I suppose that's bad because I am sucking at collecting. On the other hand, it also means I am not sucking at billing. Or maybe yes, but much less than last year.

2007-02-20 18:56

New look for this blog.

After many years, this is the first radical change of look.

It's not very nice, because my HTML skillz sux0rz, but hey, it's darker!

There are many little things wrong (like the color of visited links) but I like it.

It's also a bit simpler, and I did the banner using inkscape (I had it done much nicer using Karbon, but then I couldn't figure out how to do the gradient. Oh, well).

Update1: It looks incredibly awful on IE6, from the untransparente PNG to the unsupported overflow:auto I think I caught every damn thing that doesn't work :-)

Update2: Both IE and Konqueror will not use overflow: auto if the object is inside a table. In a blog that posts code and logs, and so on, that's a big problem.

So, to make this kinda work, I had to get rid of (almost) all tables.

It looks ok now, except on IE the sidebar is at the bottom right, which is probably because it calculates element widths differently.

2007-02-16 15:01

My SPF lib improving

It now can do a bunch of things like expanding macros and (in some cases) validating mechanisms.

I am making very heavy use of unit testing, because it's a pretty complex piece and each function needs to do exactly the right thing or everything else fails (it's pretty hard to figure out where it will fail ;-)

You can check the 947 LOC thing at http://code.google.com/p/raspf (the Code tab).

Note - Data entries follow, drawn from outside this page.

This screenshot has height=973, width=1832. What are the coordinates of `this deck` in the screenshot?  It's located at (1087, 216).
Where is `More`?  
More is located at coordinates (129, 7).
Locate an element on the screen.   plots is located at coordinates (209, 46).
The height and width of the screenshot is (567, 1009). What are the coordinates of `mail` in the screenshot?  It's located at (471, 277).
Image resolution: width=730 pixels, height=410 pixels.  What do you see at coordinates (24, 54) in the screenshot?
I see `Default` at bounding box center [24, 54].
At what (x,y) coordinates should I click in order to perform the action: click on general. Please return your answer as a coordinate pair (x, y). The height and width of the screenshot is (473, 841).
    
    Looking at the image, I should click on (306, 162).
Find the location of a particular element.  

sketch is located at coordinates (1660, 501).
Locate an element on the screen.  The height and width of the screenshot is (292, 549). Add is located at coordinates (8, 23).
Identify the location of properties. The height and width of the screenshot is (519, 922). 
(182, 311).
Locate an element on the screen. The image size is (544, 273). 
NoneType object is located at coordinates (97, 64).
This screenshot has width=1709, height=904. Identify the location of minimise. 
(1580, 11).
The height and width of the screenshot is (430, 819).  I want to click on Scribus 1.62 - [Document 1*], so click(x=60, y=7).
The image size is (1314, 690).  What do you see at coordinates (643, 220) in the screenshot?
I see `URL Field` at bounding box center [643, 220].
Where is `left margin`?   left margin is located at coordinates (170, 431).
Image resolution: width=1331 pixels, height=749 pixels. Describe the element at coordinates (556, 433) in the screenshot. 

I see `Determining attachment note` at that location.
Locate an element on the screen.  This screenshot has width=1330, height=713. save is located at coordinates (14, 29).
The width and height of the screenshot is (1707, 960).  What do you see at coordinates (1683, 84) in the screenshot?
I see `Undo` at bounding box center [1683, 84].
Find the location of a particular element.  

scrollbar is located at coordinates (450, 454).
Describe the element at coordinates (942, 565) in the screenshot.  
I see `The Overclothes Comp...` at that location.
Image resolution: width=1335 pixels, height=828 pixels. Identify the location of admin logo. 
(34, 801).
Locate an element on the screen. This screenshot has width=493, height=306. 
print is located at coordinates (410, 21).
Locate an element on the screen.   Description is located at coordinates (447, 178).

If you do check it, jeep in mind the following:

  • It uses a few libs, and they are included in the source code for simplicity.
  • I do sometimes commit code that doesn't compile
  • I do sometimes commit code that fails tests
  • You need cmake
  • I am not giving a damn about memory management right now, so don't bother worrying about leaks: everything leaks in this code. I want to make it functional first, then I can plug it one function at a time (simply by running the unit testing code with a memory checker).

Enjoy (although it's not precisely enjoyable code right now ;-)

2007-02-13 11:56

C is not Python

I am porting pyspf to C (long story, and I am stupid for trying). But of course, C is not python.

So you don't have anything nearly as nice as re.compile("whatever").split("somestring").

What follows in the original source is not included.